## TASK ITEM
Please return every line of the records that contains the word "Open".

(Collected data)
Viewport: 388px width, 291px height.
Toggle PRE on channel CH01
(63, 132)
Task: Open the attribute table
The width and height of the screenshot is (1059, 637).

==

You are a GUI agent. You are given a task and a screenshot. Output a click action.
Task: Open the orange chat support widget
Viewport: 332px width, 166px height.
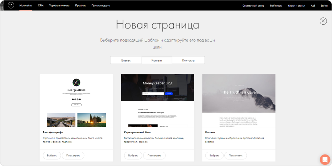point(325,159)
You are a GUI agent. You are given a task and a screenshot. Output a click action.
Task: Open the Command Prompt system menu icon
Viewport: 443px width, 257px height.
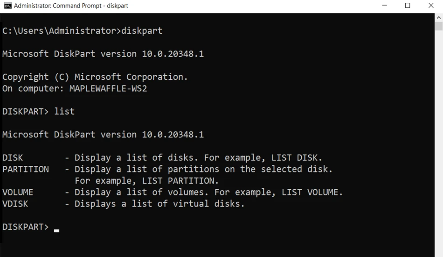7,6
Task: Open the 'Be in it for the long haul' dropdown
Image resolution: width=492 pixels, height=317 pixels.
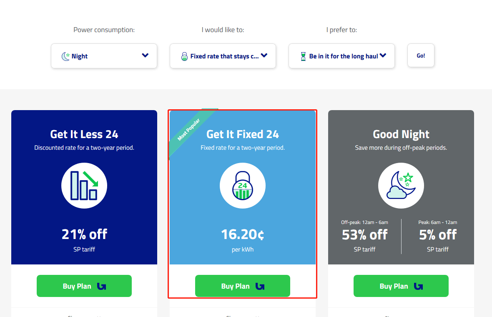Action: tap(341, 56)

## ANSWER SECTION
Task: Open the attribute table
Task: Open the orange chat support widget
Task: Open the Command Prompt system menu icon
Task: Open the 'Be in it for the long haul' dropdown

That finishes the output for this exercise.